Earlier this week, The Atlantic named President Barack Obama “The Ocean President”–and not just because he spent his gromhood getting whomped by Sandy Beach shorepound. Throughout his time in the White House, Obama has protected more land and water than any other president in U.S. history.
According to the article, during many of his speeches as POTUS, Obama made it clear that he wasn’t going to take ocean conservation lightly. “While it is our oceans’ contours that shape our coastlines, it is what we decide and do here that will shape our oceans’ future,” he once said. “I spent my childhood on those shores, looking out over the endless ocean, and was humbled by it. And I know that, in a contest between us and the oceans, eventually the oceans will win one way or the other. So it’s us that has to adapt. Not the other way around.”

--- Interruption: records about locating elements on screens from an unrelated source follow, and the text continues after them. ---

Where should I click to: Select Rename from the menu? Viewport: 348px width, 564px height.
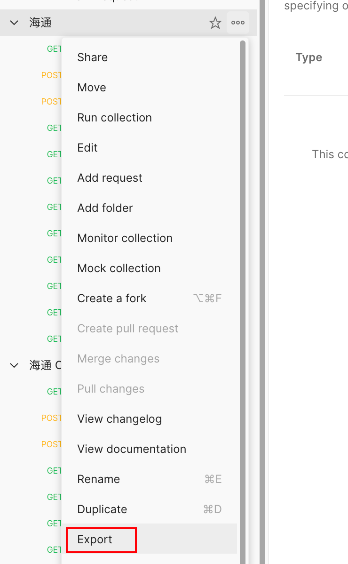(98, 479)
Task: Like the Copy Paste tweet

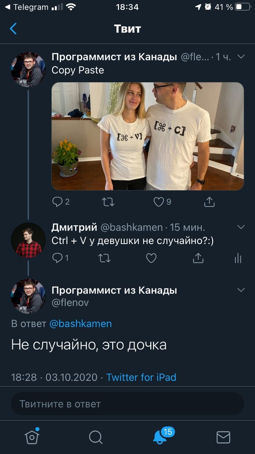Action: pos(159,202)
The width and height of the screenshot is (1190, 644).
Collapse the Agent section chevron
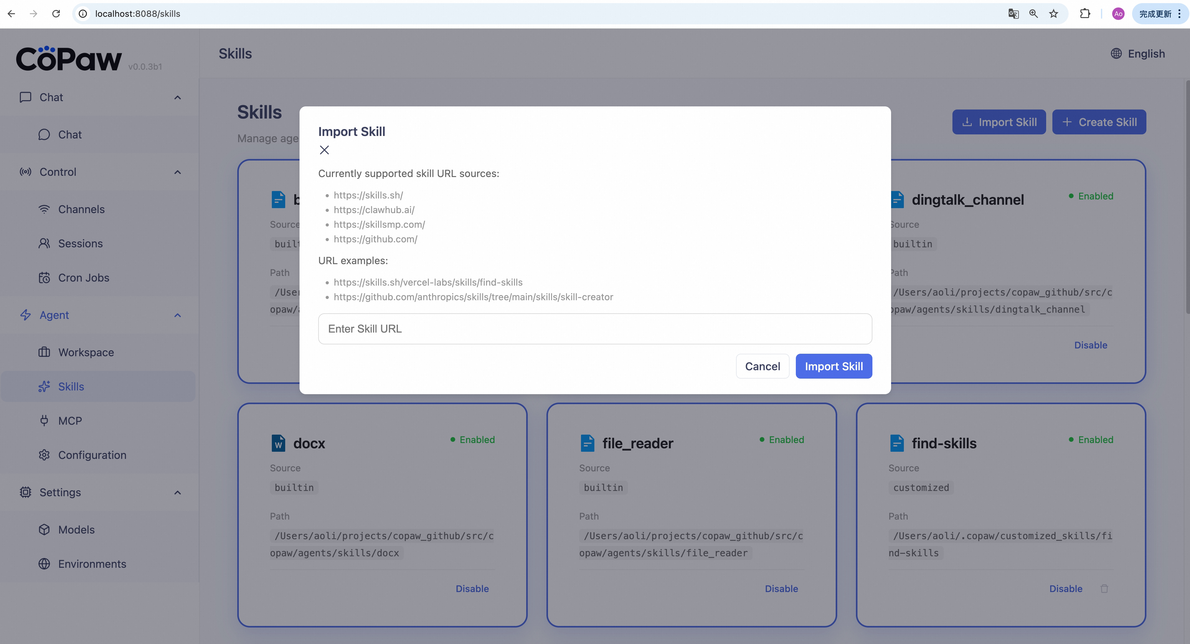(x=177, y=315)
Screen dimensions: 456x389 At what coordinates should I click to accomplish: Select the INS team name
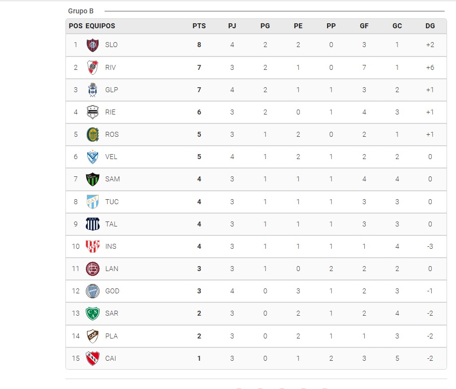111,246

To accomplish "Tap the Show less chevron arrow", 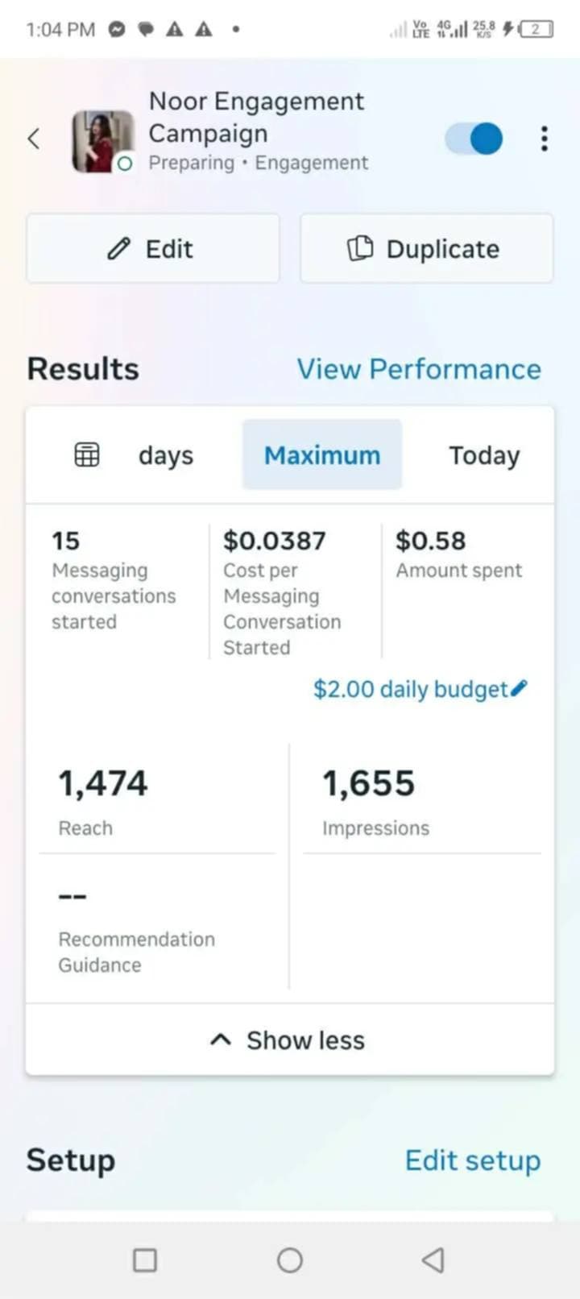I will point(221,1040).
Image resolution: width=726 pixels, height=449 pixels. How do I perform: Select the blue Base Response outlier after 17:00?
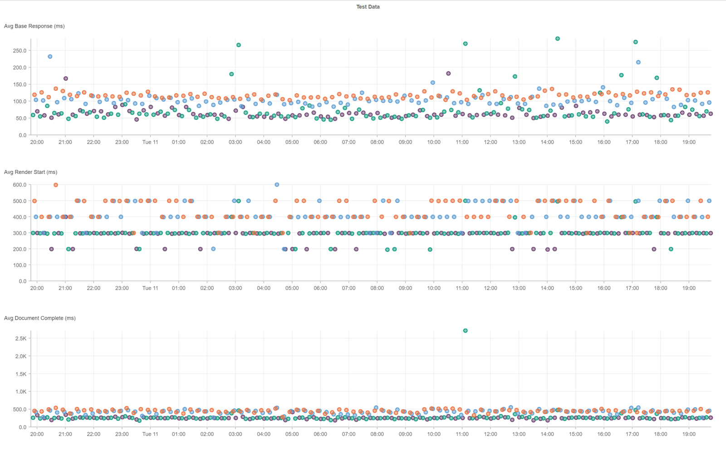click(x=638, y=63)
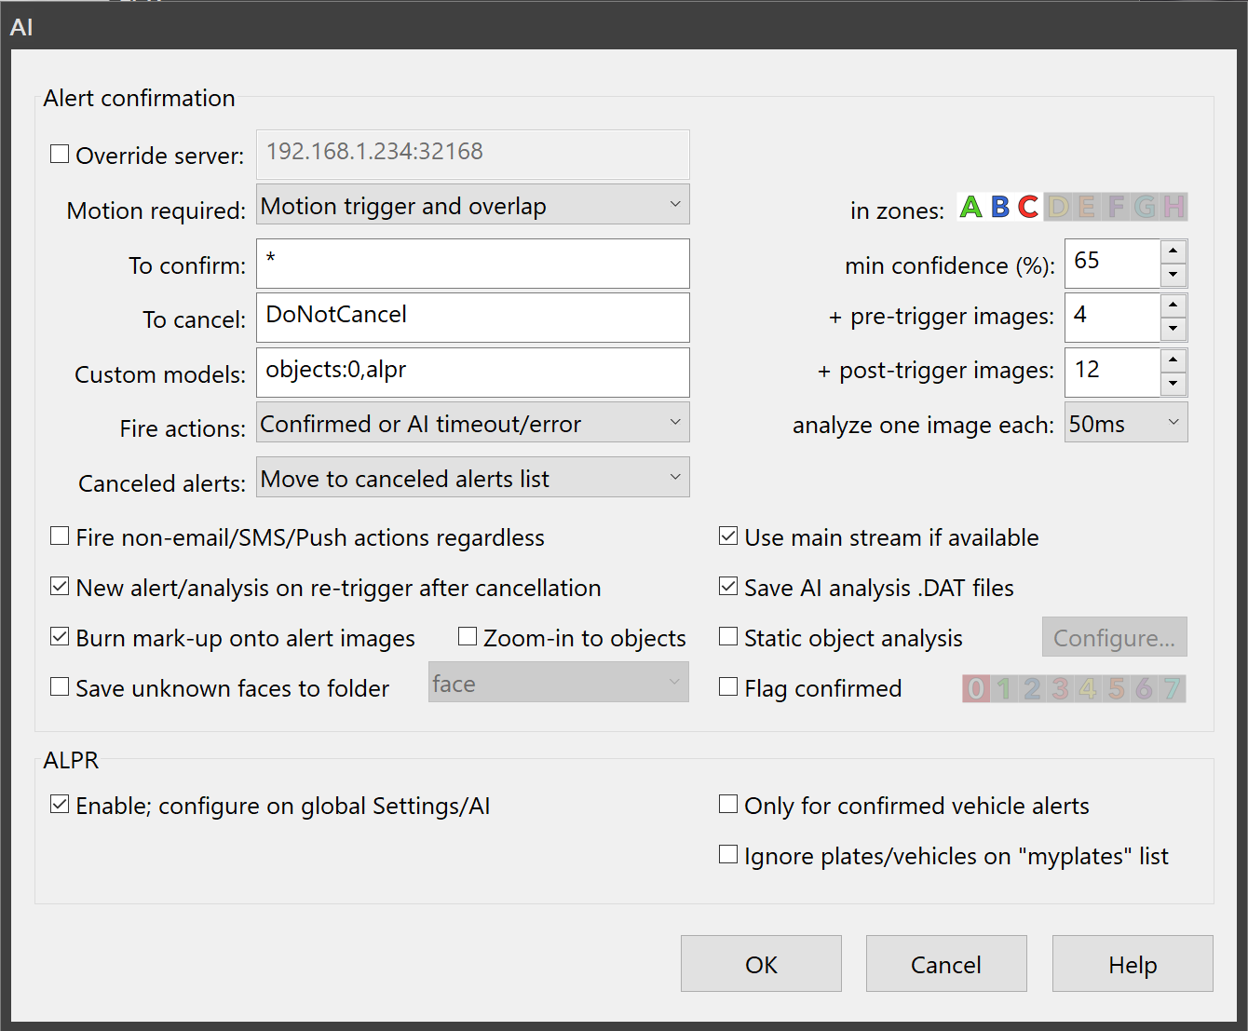Click the To cancel text field
The width and height of the screenshot is (1248, 1031).
[473, 318]
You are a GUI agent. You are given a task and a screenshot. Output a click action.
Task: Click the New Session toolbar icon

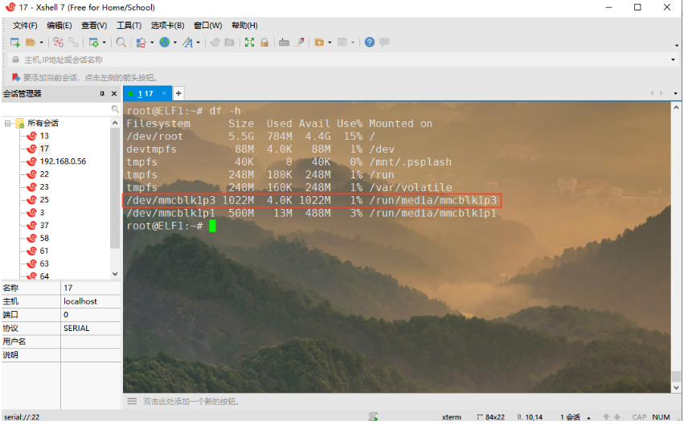click(15, 42)
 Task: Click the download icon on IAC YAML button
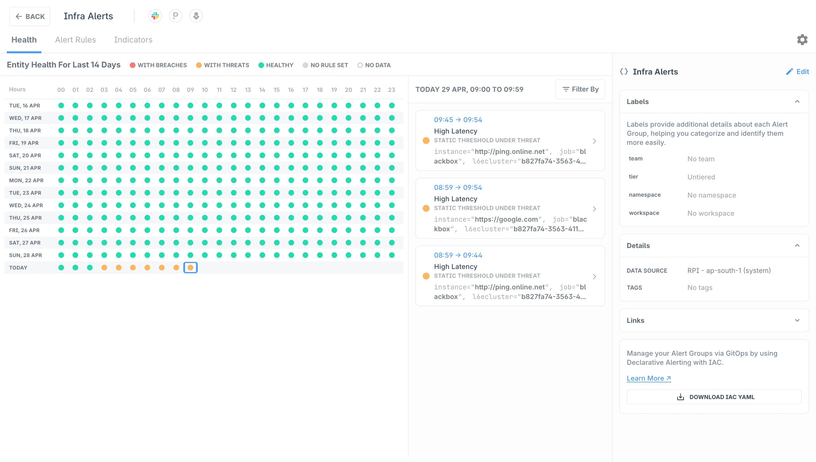[680, 397]
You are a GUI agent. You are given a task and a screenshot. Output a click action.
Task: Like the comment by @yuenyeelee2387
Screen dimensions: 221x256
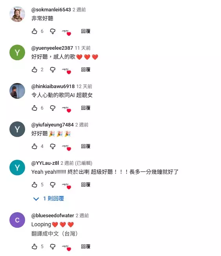pos(35,70)
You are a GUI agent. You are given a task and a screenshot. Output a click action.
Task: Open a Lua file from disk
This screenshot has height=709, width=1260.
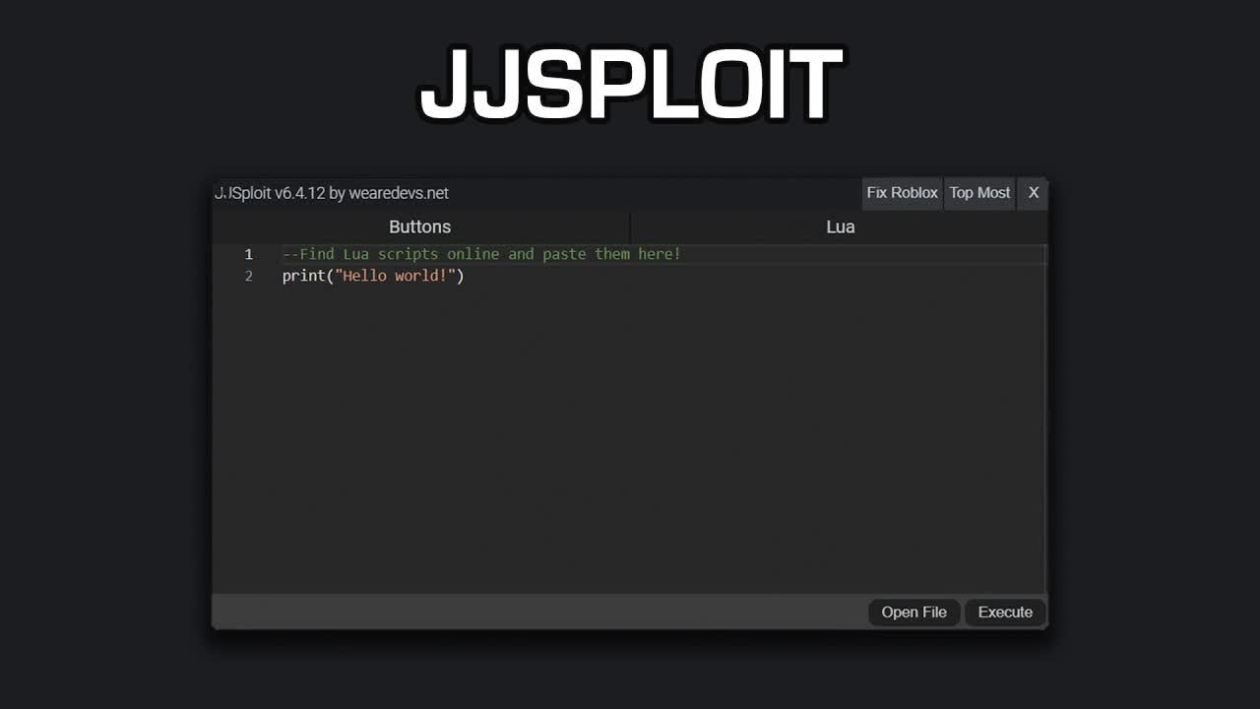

The piece goes on to list many of the steps he took towards ocean preservation. Back in 2014, he expanded the Pacific Remote Islands Marine National Monument, the world’s largest marine reserve, by six times its original size. He also quadrupled the size of the Papahānaumokuākea Marine National Monument in Hawaii, which is home to thousands of marine species and now takes up twice the size of Texas.
This last September, President Obama set up the first marine monument off the coast of Cape Cod, which will protect sperm whales and old coral that exist in its vicinity. A month later, he reportedly persuaded the Chinese government to join the U.S. and 23 additional governments in establishing the world’s largest marine protected area in Antartica. Most recently, he and his administration set an indefinite ban on oil drilling in parts of the Atlantic and Arctic Oceans and set an Executive Order prohibiting bottom-trawl fishing, and partially prohibiting oil and gas exploration off Alaska’s western coast.
All in all, President Obama has increased the amount of protected waters around the U.S. four-fold–which is positive news for anyone who lives near the ocean, surfs in the ocean, or eats things that come from the ocean. In a time when climate change and other stressors are causing our oceans to warm and acidify, those kinds of results prove that it’s never been more important to support political figures and policy makers in favor of promoting the health of the oceans we use every day.